DAOUDA DIOUF, MEMBRE DU FORUM CIVIL : «Beaucoup de conditions fixées par le code ne sont pas respectées»

« Dans la dernière modification du code des marchés publics, le terme de gré à gré a été remplacé par l’appellation entente directe qui est une modalité de passation de marchés au même titre que les autres ». Cette précision est de Daouda Diouf, membre du Forum Civil, interrogé par Sud Quotidien. Toutefois, il précise que l’entente directe est bien réglementée dans le code de passation des marchés publics. Selon Daouda Diouf, il ya beaucoup de conditions fixées par ce code qui ne sont pas respectées par les autorités contractantes.

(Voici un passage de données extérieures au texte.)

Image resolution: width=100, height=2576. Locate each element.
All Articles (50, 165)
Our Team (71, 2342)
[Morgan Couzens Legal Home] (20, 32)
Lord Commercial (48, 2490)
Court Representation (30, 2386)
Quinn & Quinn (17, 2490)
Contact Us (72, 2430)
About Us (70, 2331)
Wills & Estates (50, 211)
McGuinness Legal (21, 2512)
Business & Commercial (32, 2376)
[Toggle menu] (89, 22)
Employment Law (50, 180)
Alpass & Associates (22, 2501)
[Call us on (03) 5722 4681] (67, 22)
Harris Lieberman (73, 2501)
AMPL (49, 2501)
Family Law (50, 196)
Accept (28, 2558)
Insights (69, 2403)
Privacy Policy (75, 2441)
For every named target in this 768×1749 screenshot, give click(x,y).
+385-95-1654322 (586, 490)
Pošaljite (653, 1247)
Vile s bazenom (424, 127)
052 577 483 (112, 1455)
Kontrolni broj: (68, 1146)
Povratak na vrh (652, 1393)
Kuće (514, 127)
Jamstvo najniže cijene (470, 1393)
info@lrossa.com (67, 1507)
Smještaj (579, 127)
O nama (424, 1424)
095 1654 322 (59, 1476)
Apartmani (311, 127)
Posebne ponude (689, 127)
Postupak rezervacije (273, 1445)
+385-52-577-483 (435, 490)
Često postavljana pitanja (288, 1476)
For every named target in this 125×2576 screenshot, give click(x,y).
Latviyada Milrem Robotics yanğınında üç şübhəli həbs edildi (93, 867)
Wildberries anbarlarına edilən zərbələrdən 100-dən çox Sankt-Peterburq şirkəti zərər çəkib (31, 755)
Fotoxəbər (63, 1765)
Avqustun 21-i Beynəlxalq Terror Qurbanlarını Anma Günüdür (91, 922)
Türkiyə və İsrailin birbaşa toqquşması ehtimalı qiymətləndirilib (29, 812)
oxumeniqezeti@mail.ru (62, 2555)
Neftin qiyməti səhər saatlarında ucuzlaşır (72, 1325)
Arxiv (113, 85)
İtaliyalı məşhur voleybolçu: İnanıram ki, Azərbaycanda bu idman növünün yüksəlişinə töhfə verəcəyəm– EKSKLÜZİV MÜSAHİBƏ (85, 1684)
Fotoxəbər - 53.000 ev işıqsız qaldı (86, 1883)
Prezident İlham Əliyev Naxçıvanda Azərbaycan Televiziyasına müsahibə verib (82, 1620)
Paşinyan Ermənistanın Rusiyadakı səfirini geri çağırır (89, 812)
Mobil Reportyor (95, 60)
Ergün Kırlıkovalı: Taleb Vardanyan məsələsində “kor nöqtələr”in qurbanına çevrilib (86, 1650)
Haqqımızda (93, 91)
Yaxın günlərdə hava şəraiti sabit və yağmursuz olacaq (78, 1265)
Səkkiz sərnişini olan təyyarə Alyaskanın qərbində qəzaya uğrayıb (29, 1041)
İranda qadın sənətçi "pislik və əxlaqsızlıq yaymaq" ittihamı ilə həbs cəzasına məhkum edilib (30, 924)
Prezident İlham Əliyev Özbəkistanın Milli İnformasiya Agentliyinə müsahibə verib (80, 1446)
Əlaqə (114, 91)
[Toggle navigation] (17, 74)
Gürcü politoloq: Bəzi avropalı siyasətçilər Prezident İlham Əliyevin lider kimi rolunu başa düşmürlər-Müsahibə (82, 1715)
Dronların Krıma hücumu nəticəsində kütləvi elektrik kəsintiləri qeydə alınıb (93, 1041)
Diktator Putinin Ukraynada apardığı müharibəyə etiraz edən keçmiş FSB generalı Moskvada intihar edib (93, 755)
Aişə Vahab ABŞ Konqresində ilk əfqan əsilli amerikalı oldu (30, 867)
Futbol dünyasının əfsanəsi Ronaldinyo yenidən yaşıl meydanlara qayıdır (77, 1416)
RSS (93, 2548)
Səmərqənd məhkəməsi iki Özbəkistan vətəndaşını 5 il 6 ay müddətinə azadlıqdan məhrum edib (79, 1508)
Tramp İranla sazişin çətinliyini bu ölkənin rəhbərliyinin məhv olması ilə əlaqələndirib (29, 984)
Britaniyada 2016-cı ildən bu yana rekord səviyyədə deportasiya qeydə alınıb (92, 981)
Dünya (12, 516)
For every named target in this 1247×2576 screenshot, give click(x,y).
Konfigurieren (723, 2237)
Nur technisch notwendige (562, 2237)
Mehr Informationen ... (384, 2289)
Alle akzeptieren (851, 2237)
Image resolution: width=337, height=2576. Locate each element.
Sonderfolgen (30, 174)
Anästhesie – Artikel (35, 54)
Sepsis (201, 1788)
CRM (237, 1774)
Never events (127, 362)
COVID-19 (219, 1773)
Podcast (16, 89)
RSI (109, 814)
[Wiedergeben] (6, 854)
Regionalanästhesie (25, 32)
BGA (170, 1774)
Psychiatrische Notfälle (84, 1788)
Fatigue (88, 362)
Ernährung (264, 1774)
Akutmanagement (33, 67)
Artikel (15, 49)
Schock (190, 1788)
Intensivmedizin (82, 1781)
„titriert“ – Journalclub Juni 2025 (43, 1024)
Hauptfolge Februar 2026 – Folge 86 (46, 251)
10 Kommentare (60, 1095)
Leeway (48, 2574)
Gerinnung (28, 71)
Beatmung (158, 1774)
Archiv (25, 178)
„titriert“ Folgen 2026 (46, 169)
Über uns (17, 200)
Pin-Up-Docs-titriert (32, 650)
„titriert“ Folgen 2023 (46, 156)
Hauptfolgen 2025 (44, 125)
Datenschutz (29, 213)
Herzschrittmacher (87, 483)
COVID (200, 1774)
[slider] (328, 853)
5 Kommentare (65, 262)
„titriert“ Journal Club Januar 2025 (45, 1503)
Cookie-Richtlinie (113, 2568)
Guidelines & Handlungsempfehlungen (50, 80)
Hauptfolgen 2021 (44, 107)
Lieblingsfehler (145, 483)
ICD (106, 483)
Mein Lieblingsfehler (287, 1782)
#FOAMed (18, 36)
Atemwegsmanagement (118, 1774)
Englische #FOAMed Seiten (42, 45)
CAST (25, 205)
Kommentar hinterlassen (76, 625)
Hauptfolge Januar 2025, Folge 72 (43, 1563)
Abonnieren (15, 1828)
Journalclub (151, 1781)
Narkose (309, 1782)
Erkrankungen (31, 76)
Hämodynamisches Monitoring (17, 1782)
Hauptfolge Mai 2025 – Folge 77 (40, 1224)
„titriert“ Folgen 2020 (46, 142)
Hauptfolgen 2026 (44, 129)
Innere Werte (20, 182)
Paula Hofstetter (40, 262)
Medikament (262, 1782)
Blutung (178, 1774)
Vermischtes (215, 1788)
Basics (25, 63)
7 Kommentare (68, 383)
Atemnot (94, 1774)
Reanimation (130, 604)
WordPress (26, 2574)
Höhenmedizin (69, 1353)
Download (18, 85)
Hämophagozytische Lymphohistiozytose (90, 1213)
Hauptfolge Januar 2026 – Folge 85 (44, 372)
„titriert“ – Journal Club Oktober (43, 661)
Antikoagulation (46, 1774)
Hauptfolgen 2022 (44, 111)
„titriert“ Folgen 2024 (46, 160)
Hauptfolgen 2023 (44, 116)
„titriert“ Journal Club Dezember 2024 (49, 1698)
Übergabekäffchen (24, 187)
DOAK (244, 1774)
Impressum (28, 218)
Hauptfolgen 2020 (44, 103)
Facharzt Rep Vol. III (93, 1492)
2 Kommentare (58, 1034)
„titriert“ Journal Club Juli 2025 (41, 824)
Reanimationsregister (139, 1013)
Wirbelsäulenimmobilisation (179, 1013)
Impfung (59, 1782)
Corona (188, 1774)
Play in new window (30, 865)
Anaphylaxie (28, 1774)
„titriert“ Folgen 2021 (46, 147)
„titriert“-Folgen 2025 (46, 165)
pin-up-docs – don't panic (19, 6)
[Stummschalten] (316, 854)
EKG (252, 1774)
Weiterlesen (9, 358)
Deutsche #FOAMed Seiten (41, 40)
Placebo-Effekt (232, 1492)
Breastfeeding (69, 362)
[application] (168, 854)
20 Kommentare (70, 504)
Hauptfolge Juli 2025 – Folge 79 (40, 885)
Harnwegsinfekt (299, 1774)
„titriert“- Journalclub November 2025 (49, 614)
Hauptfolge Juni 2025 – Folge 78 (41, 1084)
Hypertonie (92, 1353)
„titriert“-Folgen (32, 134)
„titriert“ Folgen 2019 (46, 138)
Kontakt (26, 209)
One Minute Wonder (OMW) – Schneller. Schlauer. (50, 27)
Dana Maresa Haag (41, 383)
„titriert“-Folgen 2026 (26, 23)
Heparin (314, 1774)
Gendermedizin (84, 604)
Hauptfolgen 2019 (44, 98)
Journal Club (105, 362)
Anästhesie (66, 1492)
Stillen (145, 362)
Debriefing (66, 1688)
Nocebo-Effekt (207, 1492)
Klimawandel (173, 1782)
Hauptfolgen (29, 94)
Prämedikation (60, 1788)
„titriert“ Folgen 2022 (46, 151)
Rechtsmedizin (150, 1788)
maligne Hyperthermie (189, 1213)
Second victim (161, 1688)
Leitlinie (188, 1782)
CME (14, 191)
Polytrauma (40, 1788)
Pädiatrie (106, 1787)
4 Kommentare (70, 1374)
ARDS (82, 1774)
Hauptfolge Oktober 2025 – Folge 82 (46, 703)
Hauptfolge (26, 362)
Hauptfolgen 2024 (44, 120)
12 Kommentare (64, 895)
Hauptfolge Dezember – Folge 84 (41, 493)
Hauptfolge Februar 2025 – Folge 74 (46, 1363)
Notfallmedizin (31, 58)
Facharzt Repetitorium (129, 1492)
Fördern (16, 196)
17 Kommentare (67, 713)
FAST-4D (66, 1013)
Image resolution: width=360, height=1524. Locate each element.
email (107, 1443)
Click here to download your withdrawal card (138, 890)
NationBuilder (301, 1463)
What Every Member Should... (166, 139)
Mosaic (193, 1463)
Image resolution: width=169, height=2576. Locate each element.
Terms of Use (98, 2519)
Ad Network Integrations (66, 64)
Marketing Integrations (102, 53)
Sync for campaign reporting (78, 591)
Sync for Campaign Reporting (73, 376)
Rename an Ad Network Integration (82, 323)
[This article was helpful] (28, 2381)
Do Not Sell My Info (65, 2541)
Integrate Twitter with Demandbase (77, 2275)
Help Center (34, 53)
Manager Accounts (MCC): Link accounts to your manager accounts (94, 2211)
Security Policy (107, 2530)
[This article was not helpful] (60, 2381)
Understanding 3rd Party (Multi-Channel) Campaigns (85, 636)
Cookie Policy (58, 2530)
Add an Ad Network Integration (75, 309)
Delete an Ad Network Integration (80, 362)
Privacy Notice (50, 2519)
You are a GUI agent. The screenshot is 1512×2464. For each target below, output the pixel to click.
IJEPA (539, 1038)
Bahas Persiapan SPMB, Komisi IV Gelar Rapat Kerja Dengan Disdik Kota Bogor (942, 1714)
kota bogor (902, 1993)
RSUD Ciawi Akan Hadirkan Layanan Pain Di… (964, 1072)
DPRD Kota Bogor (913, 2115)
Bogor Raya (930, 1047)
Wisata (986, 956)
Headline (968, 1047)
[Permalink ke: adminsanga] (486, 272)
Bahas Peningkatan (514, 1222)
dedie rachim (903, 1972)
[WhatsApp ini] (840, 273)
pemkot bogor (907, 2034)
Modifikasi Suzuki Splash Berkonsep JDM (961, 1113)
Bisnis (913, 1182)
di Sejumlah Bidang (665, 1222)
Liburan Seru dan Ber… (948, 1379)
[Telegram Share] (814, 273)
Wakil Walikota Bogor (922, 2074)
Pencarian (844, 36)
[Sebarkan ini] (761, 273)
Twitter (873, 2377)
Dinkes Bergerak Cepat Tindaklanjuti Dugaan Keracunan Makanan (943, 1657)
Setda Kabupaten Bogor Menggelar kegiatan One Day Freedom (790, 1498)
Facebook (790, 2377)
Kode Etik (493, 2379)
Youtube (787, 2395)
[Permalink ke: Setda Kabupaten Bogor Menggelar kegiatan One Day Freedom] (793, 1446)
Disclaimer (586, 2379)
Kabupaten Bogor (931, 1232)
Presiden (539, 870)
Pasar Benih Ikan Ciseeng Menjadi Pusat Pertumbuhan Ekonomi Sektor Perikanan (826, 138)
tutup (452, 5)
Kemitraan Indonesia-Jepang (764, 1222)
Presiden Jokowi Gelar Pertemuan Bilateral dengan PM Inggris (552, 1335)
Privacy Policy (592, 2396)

« Dans la dernière modification du code des marchés publics, on a remplacé le terme de gré à gré par l’appellation entente directe. C’est une modalité de passation des marchés au même titre que les autres. Sauf que l’entende directe est bien réglementée dans le code. On voit qu’il y a beaucoup de marchés qui sont passés sous cette modalité. L’idée c’est de voir s’ils ont respecté les conditions requises pour pouvoir passer un marché par entente directe. Le fait d’avoir passé un marché par entente directe n’est pas illégale, mais il faut que les conditions posées par la loi soient réunies pour pouvoir passer ce marché selon cette modalité. C’est là où il y a le problème. Dans certains marchés le critère d’urgence est mis en avant, alors que l’urgence ne devrait pas provenir du laxisme de l’autorité contractante qui a passé le marché. A partir du moment où ça devient un laxisme de l’autorité, c’est elle l’autorité qui a fait de sorte que la passation de marché est arrivé à un délai très restreint pour dire qu’il ya urgence, ce qui est contraire au code. Selon le code, l’urgence ne devrait pas provenir de l’autorité contractante. La réglementation exige un certain nombre de conditions pour encadrer ce marché. L’idée, c’est de voir si ces conditions d’encadrement sont respectées par les autorités contractantes ou pas. Si c’est également des marchés qui sont souvent passés par d’autres autorités contractantes. Selon les critères de l’Uemoa, le taux de passation de marchés par entente directe ne devrait pas dépasser les 20%. Malheureusement, il y a beaucoup de conditions et de critères fixés par le code qui ne sont pas respectés par les autorités contractantes dans la procédure de passation de marché par entente directe ».

MEISSA BABOU, ECONOMISTE : «Beaucoup de pertes qui auraient pu être rationalisées»

« Sans appel d’offres, on ne connaîtra pas les grands fournisseurs, ni les différentes qualités offertes dans ce domaine, ni les prix pratiqués. Cette procédure fournit des informations pouvant permettre de faire le bon choix et de contenir les risques de corruption. En cela elle se différencie du gré à gré qui fait souvent l’objet de copinages politiques si ce ne sont tout simplement des étrangers qui viennent tordre le bras à l’Etat. Ce qui nous retombe sur la tête. Si on prend l’exemple de l’autoroute Thiès-Touba, à la place de 400 milliards de francs Cfa on aurait pu le faire à 200 milliards de francs Cfa. Economiquement parlant, c’est dire que les finances publiques du Sénégal ont perdu 200 milliards qui auraient dû être réinjectés dans un autre secteur de développement comme l’agriculture. Ce sont beaucoup de pertes qui auraient pu être rationalisées. L’attribution des marchés de gré à gré est d’ailleurs, pour ces nouveaux acteurs de la politique, une façon de s’enrichir. On a même facilité ce gré à gré. Dans le code des investissements, il est mentionné ce que l’on appelle offre spontanée. Ce qui veut dire que vous pouvez venir de n’importe où, faire une proposition et on vous attribue le marché en disant que c’est une offre spontanée. A quel prix ? Est-ce que ce que l’on propose est bon pour notre pays ? Je pense qu’il y a beaucoup de trous à combler. Parce qu’à la longue ces pertes cumulées nous enfoncent uniquement dans la pauvreté et le sous-développement. Des structures comme l’Ofnac, l’Armp ont leur place dans la bonne marche des choses surtout en matière d’investissement. En Afrique les dirigeants sont irresponsables. Ils ne se soucient pas vraiment du développement de leurs terroirs. Une entreprise doit faire un appel d’offres, avoir une idée de tous les fournisseurs sur le marché. Je crois que c’est la seule façon de garantir un investissement sécurisé sans corruption ».